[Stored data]
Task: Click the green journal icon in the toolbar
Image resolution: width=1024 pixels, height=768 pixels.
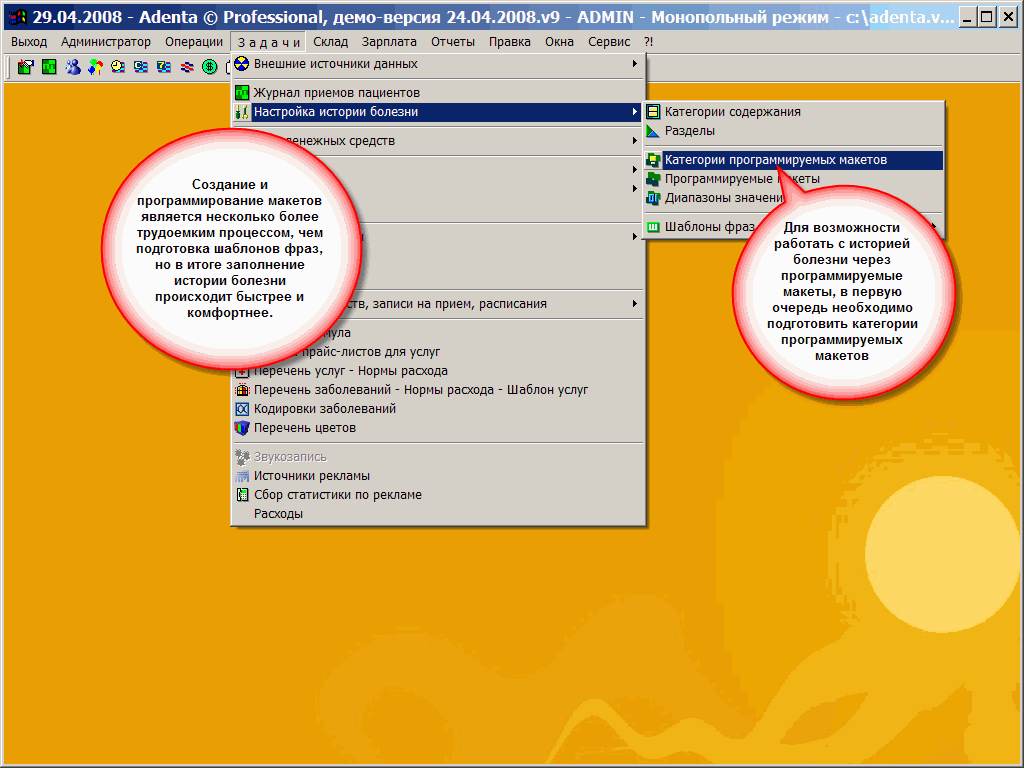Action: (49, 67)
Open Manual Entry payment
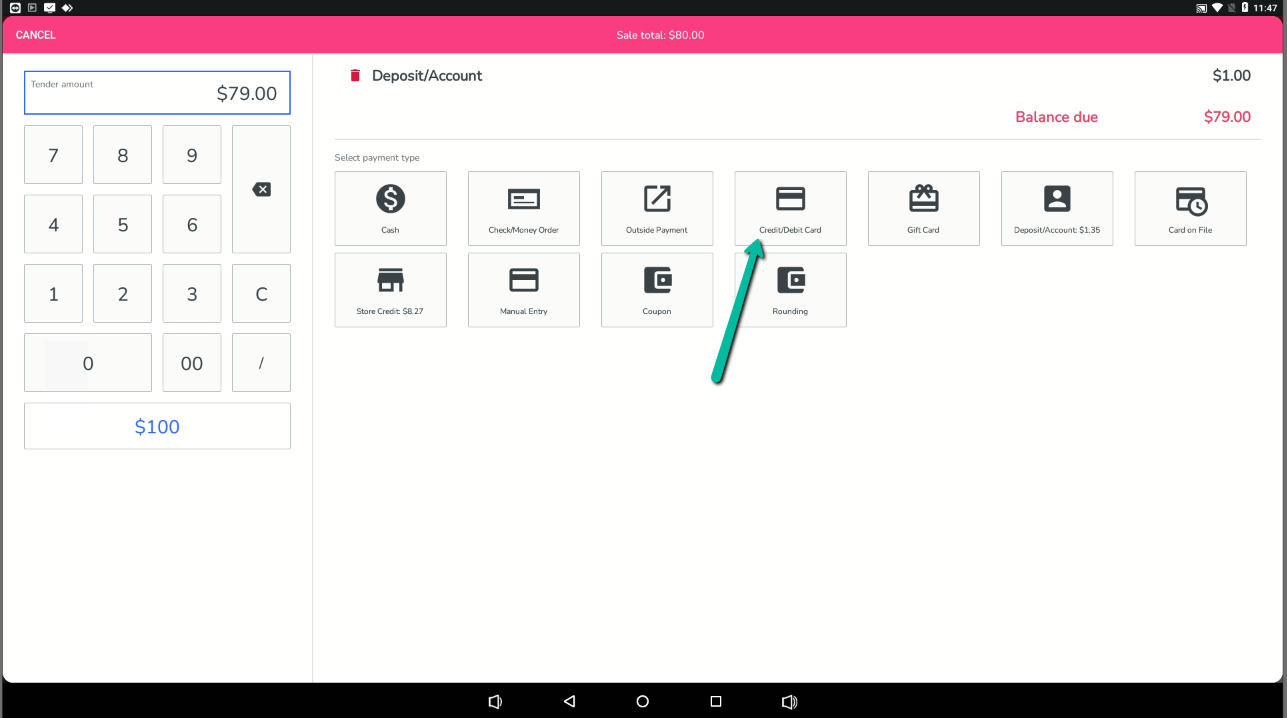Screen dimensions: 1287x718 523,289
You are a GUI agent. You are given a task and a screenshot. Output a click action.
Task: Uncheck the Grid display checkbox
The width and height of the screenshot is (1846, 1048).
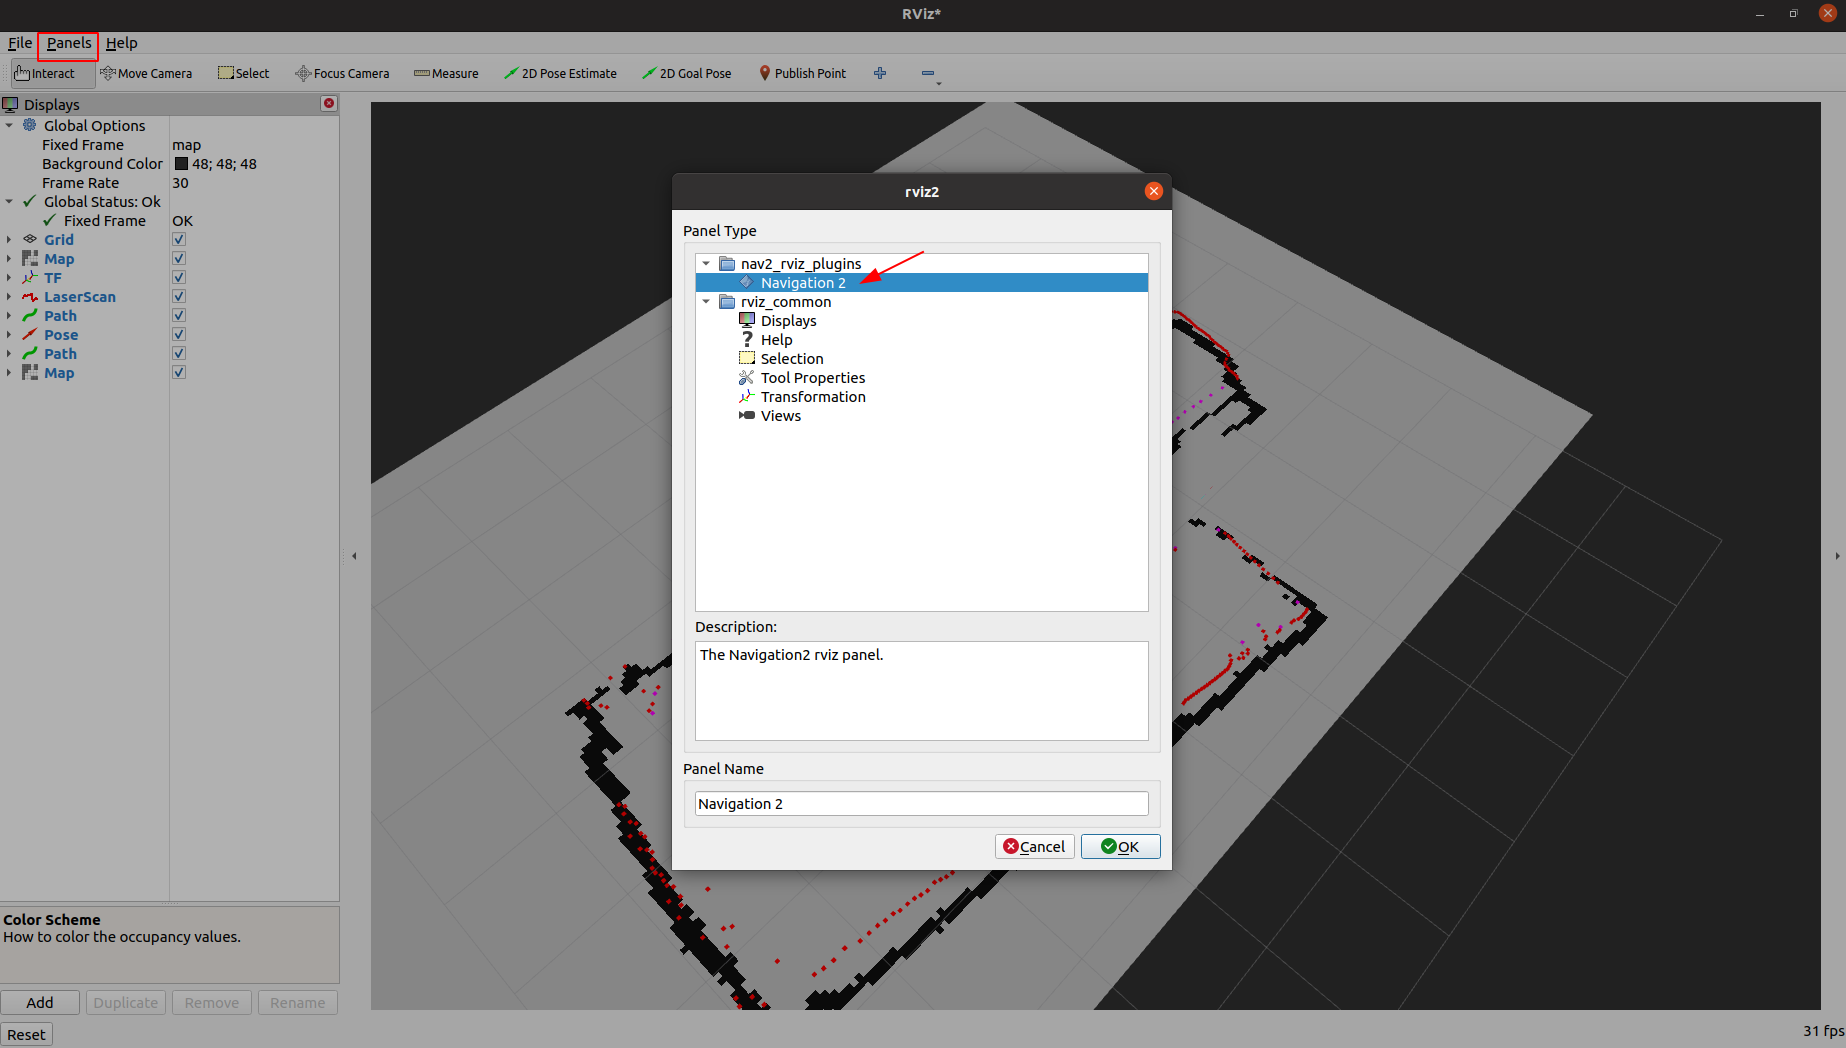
...
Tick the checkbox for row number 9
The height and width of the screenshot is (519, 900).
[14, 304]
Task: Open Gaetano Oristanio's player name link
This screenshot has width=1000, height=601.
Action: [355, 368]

- The task:
With the pictures left out, write out exactly the lines above from the one containing "Task: Click the" through the one containing "The width and".

- Exercise result:
Task: Click the green journal icon in the toolbar
Image resolution: width=1024 pixels, height=768 pixels.
Action: (49, 67)
Open Manual Entry payment
Screen dimensions: 1287x718 523,289
You are a GUI agent. You are given a task and a screenshot. Output a click action.
Task: Uncheck the Grid display checkbox
The width and height of the screenshot is (1846, 1048).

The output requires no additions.